Pitt and Norton prove a superb duo (in a movie that is all about the interaction between Jack and Tyler); it's nice to see Pitt and Helena Bonham Carter throw away their images and throw themselves into their eccentric roles. Norton, however, holds up the bulk of the movie and proves that he earned that Oscar nomination. If "The People vs. Larry Flynt" and "Rounders" didn't make him a star, this movie will. Don't be fooled by Pitt's top billing. It's all about Ed this time.

One friend, deceived by the film's title (as I was), claimed that if he wanted to go see a film about men fighting, he'd see a Jean-Claude Van Damme movie. Well, as anyone who's see "Fight Club" can tell you; the "Fight" has nothing to do with the theme, at least not directly. Yes, there are a lot of fights, but all staged to illustrate a central theme.
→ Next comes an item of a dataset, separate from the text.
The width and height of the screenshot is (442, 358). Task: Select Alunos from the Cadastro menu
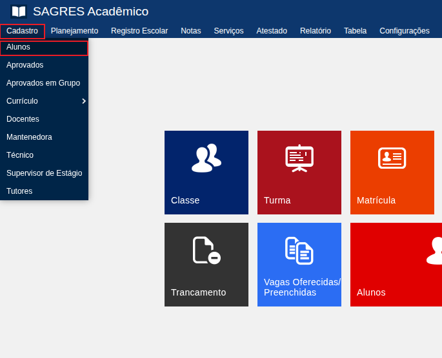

The beauty of "Fight Club" is when you look back, when the movie is winding down to a halt, at everything that happened, you realize that all parts coalasce to become a whole, and everything clicks into place. Without all of its individual parts the tale would not be whole. It's intriguing, and it makes you want to watch the entire movie again just to see its genius and foreshadowing at work. "The Sixth Sense," anyone (I haven't actually seen the movie yet, I just read an article in Entertainment Weekly :)? It's like one of those riddles that give you a crime scene and ask you to find out how the victim died.

I've heard the aforementioned EW doesn't like this movie. They say it's senselessly violent. I think they're missing the point. Yes, there is a lot of violence in this movie, and I wouldn't recommend it to young children; but is it senseless? Is the movie rendered pointless because in the end, we find out that Tyler never even existed? That he was just Jack's alter- ego in his fantasies? Some say by writing Jack into a lunatic you destroy the whole purpose of the movie. I say it only adds layers of meaning. It's about a man's struggle with his inner voice and his ideas that are being suffocated by upper-middle-class monotony. On the outside, his suits are crisp, clean, white as snow; his behavior impeccable, his choice in furniture excellent. Inside, as the film shows us, he is turbulent. And this is where the violence comes in. It is terrible, but it is definitely not senseless. It serves to illustrate a point, to develop Jack's character.

I cannot help but wonder, however, if the film wouldn't be better if it had just ended with Jack dying. That ending would've felt more in tune with the rest of the movie. This one feels fine too; I couldn't have asked for anything more beautiful and poignant. Jack's still screwed up, but he found someone just as screwed up as he is. In the end we're not only shaken by the look into our materalistic lives but we've also gotten a haunting and penetrating look into the mind of an "ordinary man."